I have found one work around, that is in no way 'supported', is to use some sort of IPv6 to IPv4 translator.

I'm sure these products are becoming more and more common, for my testing, I used a simple web proxy that is able to listen on the IPv6 stack. Then I told the proxy to forward all web requests to Apache's IPv4 port.

So a quick diagram would look like this:

SEP Client --> IPv6 Web Proxy --> IPv4 SEPM Server

What's nice about this setup is you don't have to 'tweek' configuration files. All you need is:

1) Install a Web Proxy that has IPv6 cabability, you can find these for free on the internet.
2) Configure the Web Proxy to forward traffic to SEPM.
3) Update SEPMs "Mangement Server List" policy to have the IPv6 address of the Web Proxy. (I recommend keeping the IPv4 address as a P2/P3 for backup)

I have tested this, but not extensively. Other than the fact that the Troubleshooting --> Connection Status panel on the client not working when using IPv6, and some strange error in the Sylink.log file, there seemed to be no functional issue. Policies etc did download and apply.

So I can't guarentee it will work seemlessly, but I think it's worth a try. You can even install the IPv6 web proxy on the same server as SEPM.

I don't think it was.

Thank you for the replies from everyone. Excellent response Ghent!

On another note. You can also change to the apache\bin folder and run httpd.exe -V at a command prompt to see how Apache was compiled. If Apache is compiled with IPv6 you should see the following compiler flag.

  -D APR_HAVE_IPV6

Thanks

Jason

Hello,

I appreciate you for the above comment and clear explaination.

I completely agree with you.

Ghent,

Researching into your solution further, it looks like Windows has a v6tov4 proxy built right in called portproxy. It does not look like a 3rd party proxy software would be needed.

The command is something like: netsh int portproxy

Cool stuff.

Thanks

Jason

Interesting. Never heard of this, but it looks like it would do the trick.

Here is an important thing to remember when forwarding traffic to SEPM.

Do not use "localhost" or "127.0.0.1" address. If forwarding traffic within the local system, I also avoid using the hostname because sometimes this is translated as the localhost address 127.0.0.1

This is because the Secars.dll has a security check to NOT allow clients to communicate via the localhost address. Only Tomcat is allowed to talk to Secars.dll using the localhost address. All client traffic must have an external IP address in their IP packet when it hits Apache.

I've never seen heard of ProxyPort, but it looks like a very useful tool to me.
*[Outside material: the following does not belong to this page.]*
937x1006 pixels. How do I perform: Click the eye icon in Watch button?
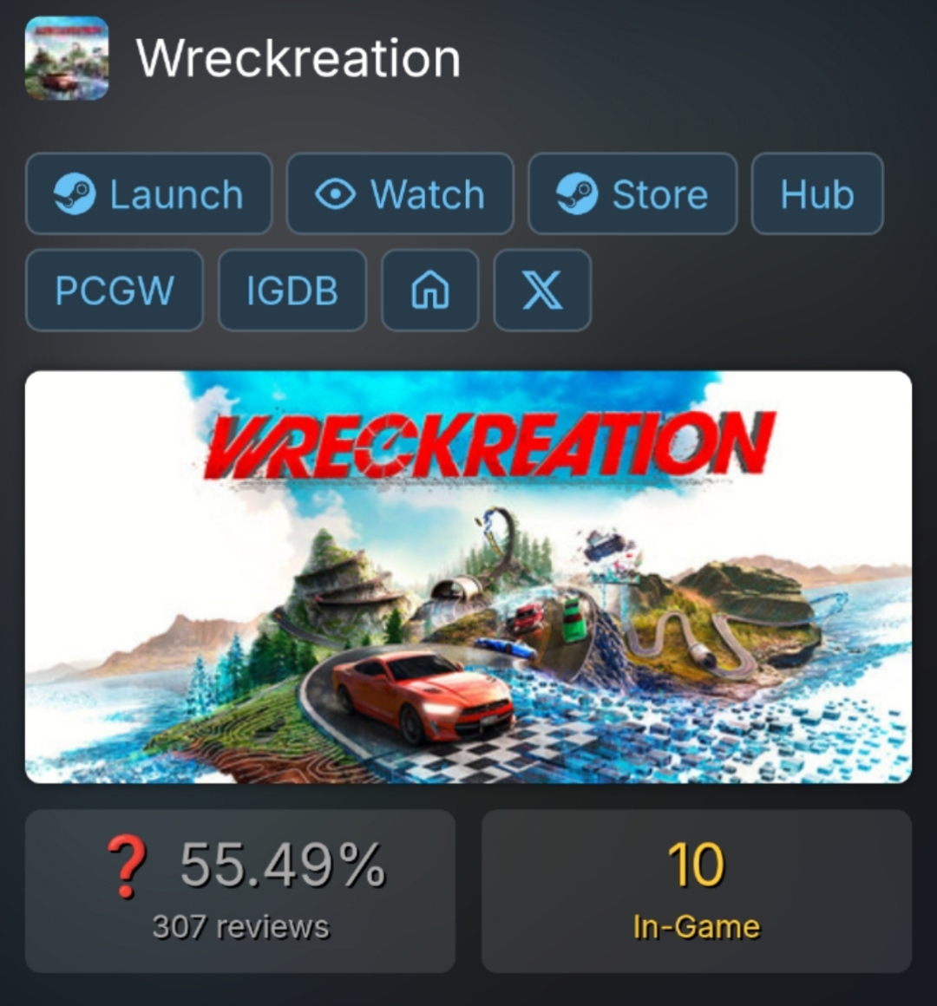click(335, 193)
I would guess a command like this would do the trick: netsh interface portproxy add v6tov4 listenport=80 connectaddress=192.168.0.1 connectport=8014 listenaddress=::0 protocol=TCP

Not so sure about the IPv6 address format. (Again, "connectaddress" cannot resolve to 127.0.0.1)

I can verify that using portproxy works!

In an elevated command prompt on the SEPM server you issue a command such as:

netsh int portproxy add v6tov4 listenaddress=<IPv6 address> listenport=8014 connectaddress=<IPv4 address>

In our case the IPv6 is the 2002: address of the ISATAP adapter on the SEPM server. The IPv4 is the static IP of the SEPM server.
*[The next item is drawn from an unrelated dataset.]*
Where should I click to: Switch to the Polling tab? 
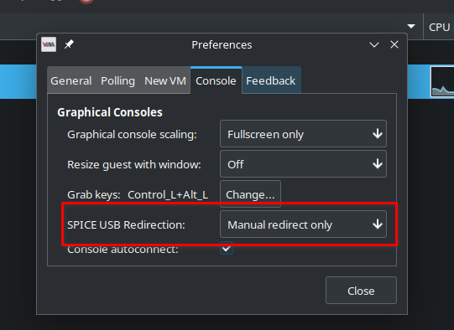pos(117,81)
You can see your mapping with: netsh int portproxy show all
To remove all mapping you can simply use: netsh int portproxy reset
Note: The portproxy mappings remain in effect after rebooting.

We also have found out you have to create a inbound firewall rule on the SEPM server (in the Windows firewall) allowing TCP port 8014. After doing these steps the SEP client connects on a IPv6 computer. We are still testing but have not seen any issues.

A good way to test if everything is working. Bring up IE on the SEPM server or the DA client and enter:
http://[IPv6_address_of_SEPM]:8014/content/contentinfo.txt

You may also want to look in the logs of the SEP client and see what it is trying to connect to. The client will need to resolve the DNS name of the SEPM server to a IPv6 address. With UAG we did not need to do anything special or change any settings for this to happen. DNS64 took care of it.

UAG Direct Access has built in NAT64 support which may work for some and they will not need a work around. We have a firewall between the UAG and our internal network causing our issue.

Sincerely,
Jason
 

Thank you for letting us know the results. This is very intersting to me.